My wife and I practice Kendo together and we both love it! It's a little out of the norm when your partner says something like "I just had my nails done and if you break one, you DIE!


----------



## FearlessFreep (Jun 26, 2005)

My wife is not in TKD yet, but I do spar with my kids (12yo boy and 11 yo girl)


----------



## bdparsons (Jun 26, 2005)

Bad idea on so many different levels, all having nothing to do with the martial arts. :erg:

Respects,
Bill Parsons
Triangle Kenpo Institute


----------



## rupton (Jun 26, 2005)

FearlessFreep said:
			
		

> My wife is not in TKD yet, but I do spar with my kids (12yo boy and 11 yo girl)


That's funny my kids and I love sparring around too.  Not only is it good fun and bonding, but it gives them the opportunity to try out their techniques on bigger people


----------



## jkdhit (Jun 26, 2005)

my girlfriend isnt into martial arts. ive tried so many times to get her into taking various martial arts with me such as tkd, san da, and kickboxing but she's afraid to embarrass herself in front of me because i'm a black belt even though i've told her time and time again that i'd help her and there's lot of new people joining all the time.

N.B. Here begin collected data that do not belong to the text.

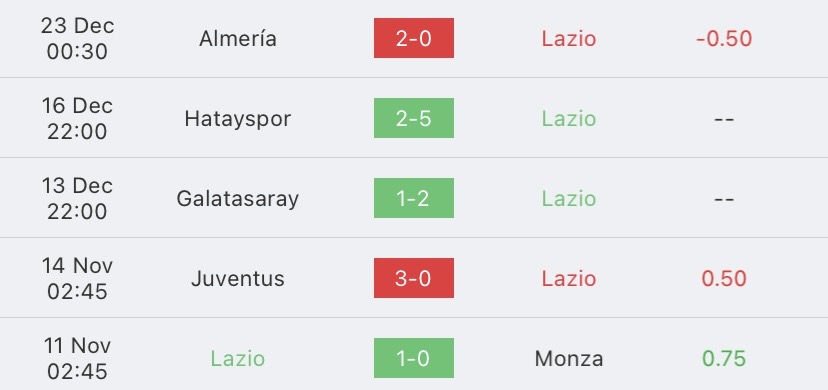The image size is (828, 390).
Task: Select the Hatayspor team name
Action: point(238,119)
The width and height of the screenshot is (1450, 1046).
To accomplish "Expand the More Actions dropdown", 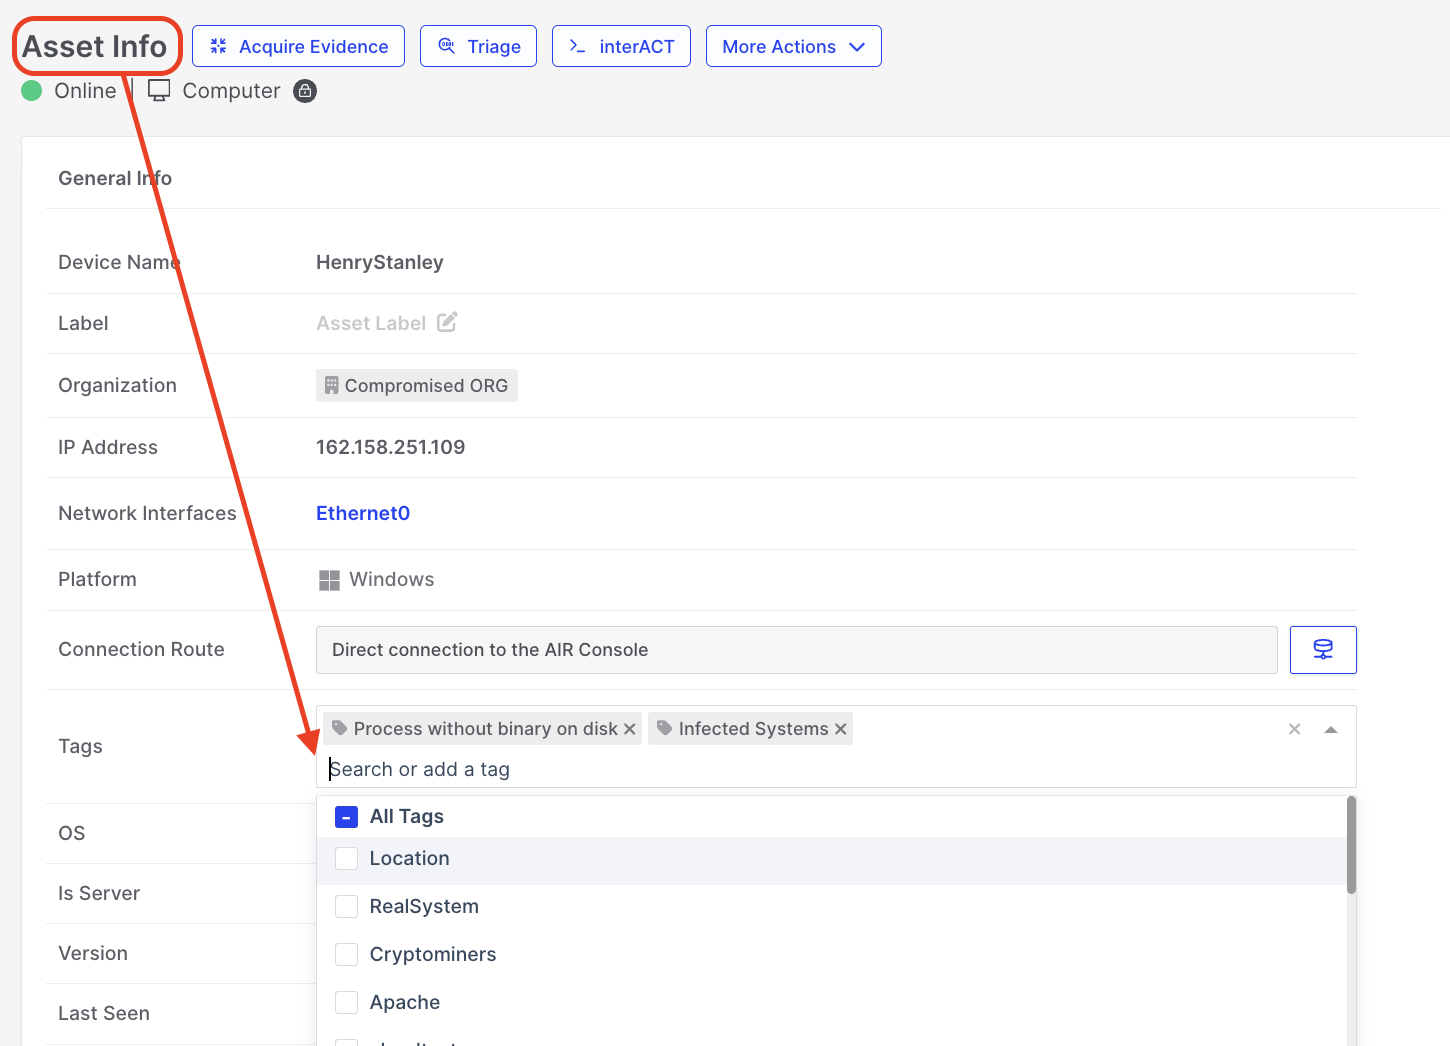I will pyautogui.click(x=793, y=47).

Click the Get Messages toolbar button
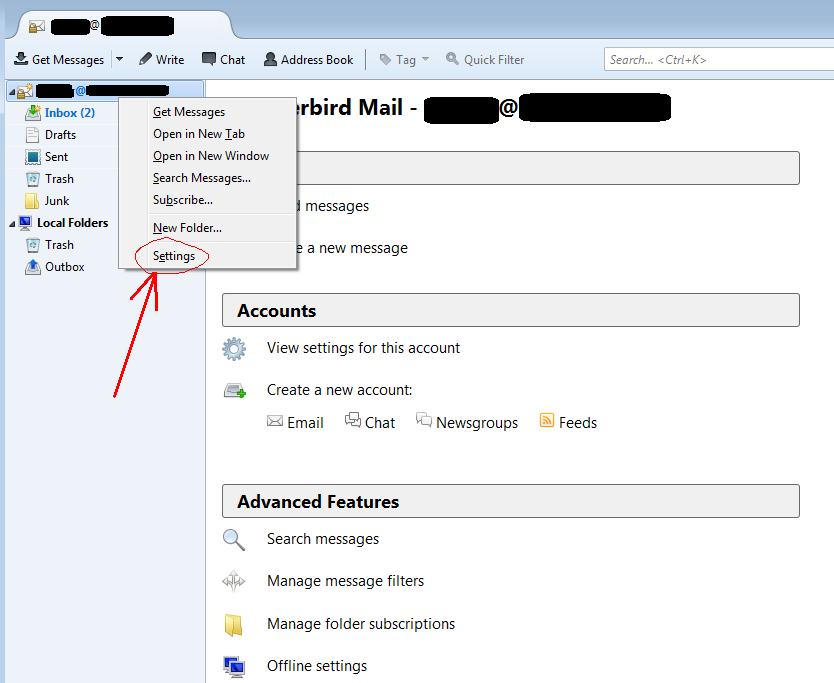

 sometimes she wants me to play spar with her to see how fast i am but then we have to stop because i'm moving too fast and it makes her want to go to the bathroom lol


 but i spar with various people at my college. i've even sparred with one professor i had who was in the marines


----------



## OULobo (Jun 26, 2005)

When I was engaged, my fiance and I trained at the same school. We chose not to work out with eachother at all, because it was hard to take criticism or guidance from eachother, not to mention it was easy to get angry about injuries and damage. I have a couple of friends that are together and train together and they find it a great bonding experience to train together.


----------



## terryl965 (Jun 26, 2005)

Yes me and my wife sparr against each other it does get heavy at time but for the most part we just have good clean fun and leave it at the dojaang.


----------



## Shaolinwind (Jun 26, 2005)

bdparsons said:
			
		

> Bad idea on so many different levels, all having nothing to do with the martial arts. :erg:


Total agreement here. Esspecially now since I am still so inexperienced. One good slip up and I can ruin her modeling career.

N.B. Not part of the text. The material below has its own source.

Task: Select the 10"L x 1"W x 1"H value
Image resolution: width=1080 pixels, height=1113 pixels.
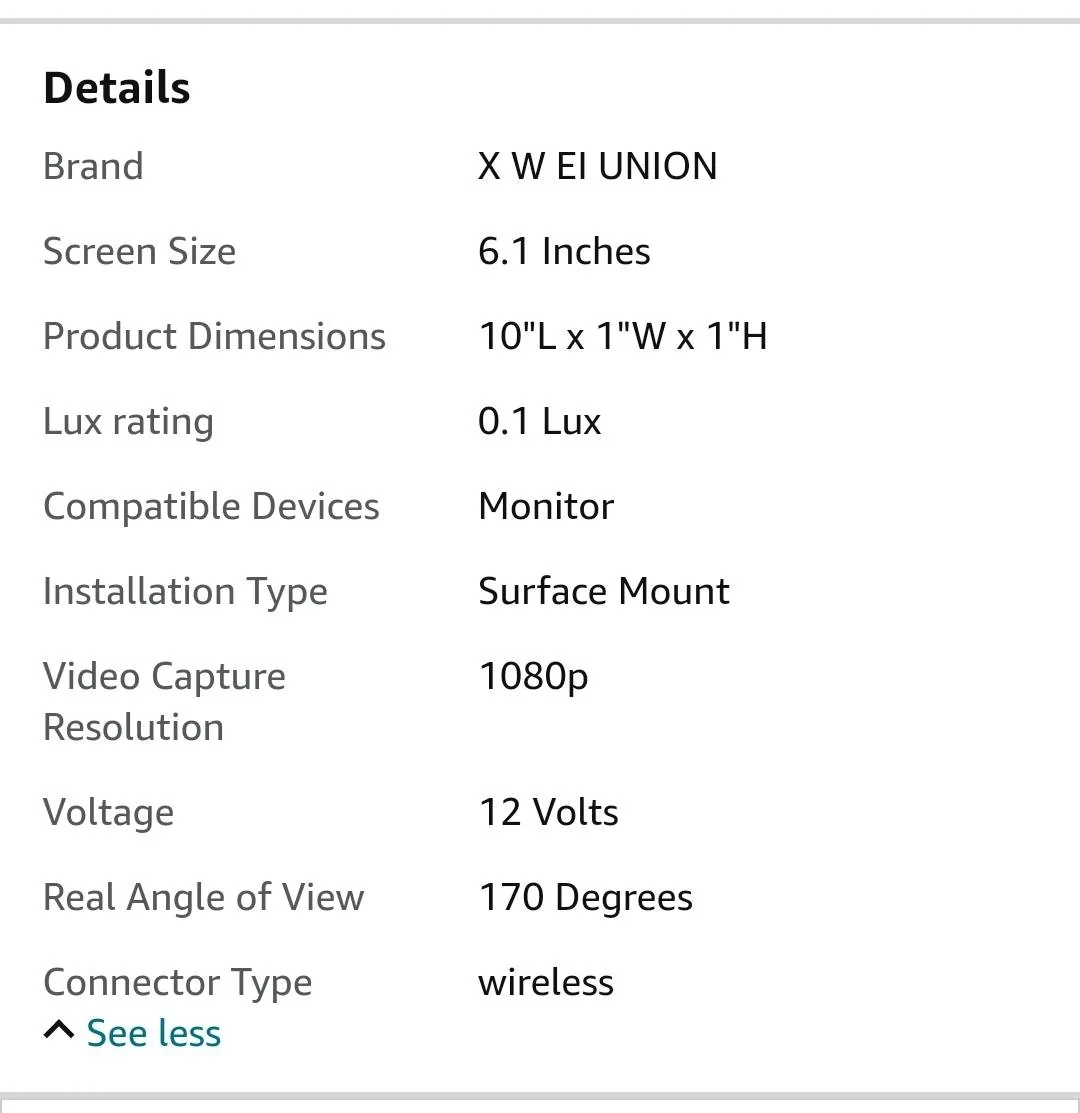Action: 623,336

 Plus she's so much better and faster than me, once she realizes that she can put me in a body cast I'll be getting kicks to the face every time I forget to put the lid down.


----------



## theletch1 (Jun 26, 2005)

Aikido-ka don't really "spar" but we do have randori and that's pretty close.  As for the question of why Erica and I do randori...it's a blast.  We have a comfort level with one another that allows for more experimentation with the techniques and a desire to push each other as hard as safely possible.  I've truly learned that aikido technique can be very effective for someone smaller against a larger opponent by working with (and being tapped out by) her.


----------



## Shu2jack (Jun 26, 2005)

My gf and I both study TKD and while we will give each other advice and help each other along in technique, forms, sparring, etc., I don't like to spar her, though when we work on sparring combinations and movements we will go slowly at sparring. We do great otherwise and apprciate each other advice.
I'm just waiting for someone to ask her where she got those bruises and she replys, "My boyfriend" while forgetting to mention that we train together. I'm just glad her father was in TKD and completely understands!


----------



## rupton (Jun 26, 2005)

Shu2jack said:
			
		

> I'm just waiting for someone to ask her where she got those bruises and she replys, "My boyfriend" while forgetting to mention that we train together. I'm just glad her father was in TKD and completely understands!

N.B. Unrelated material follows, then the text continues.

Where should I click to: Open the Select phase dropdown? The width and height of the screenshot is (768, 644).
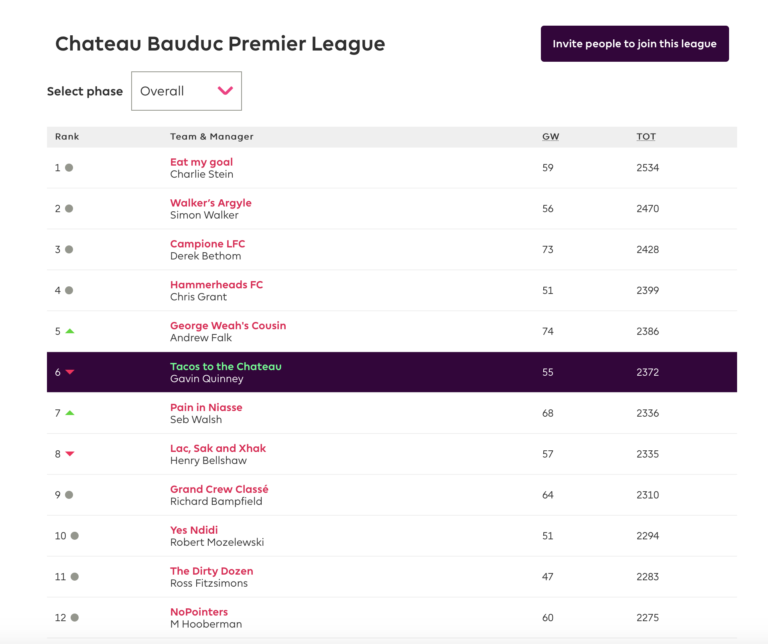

Now that's funny.  My wife and I occassionally give each other little play punches and such.  I remember when she bought my heavy bag she told the salesman she was buying it so I could start hitting that instead of her.  She said this of course without any context, I can only imagine the bewilderment/shock/horror on the guys face.


----------



## searcher (Jun 26, 2005)

My wife has been training with me since 1997 and we sparred quite a bit in the early years(before we started dating).   She became my asst. instructor and then we started dating.  At that time the sparring became more intense between us, since she was being prepared for her BB test.    Now we spar every chance we get and it is great.   She gets to go full-out and I get to work on my defensive skills.   We never allow one to hurt the other or anybody els for that matter.   I love sparring with her because nobody will push her or help her more than I can.   If I don't push her some day she might need to call on her training and if she is not ready it will be MY fault.  I will not allow that to happen.    Coming up through the ranks at our mutual instructor's school was very hard for her.   She became the first female BB in the school's 32 year history.    In her training she had many adult males try to inflict harm on her to keep her from reaching BB, they failed.   After she reached Sho-dan they were even harder on her.   I took it upon myself to train her to be able to deal with these guys.   In that training she reached new levels she would not gone to if I had not helped her.  I gained an understanding that I was the only one that could and would help her.    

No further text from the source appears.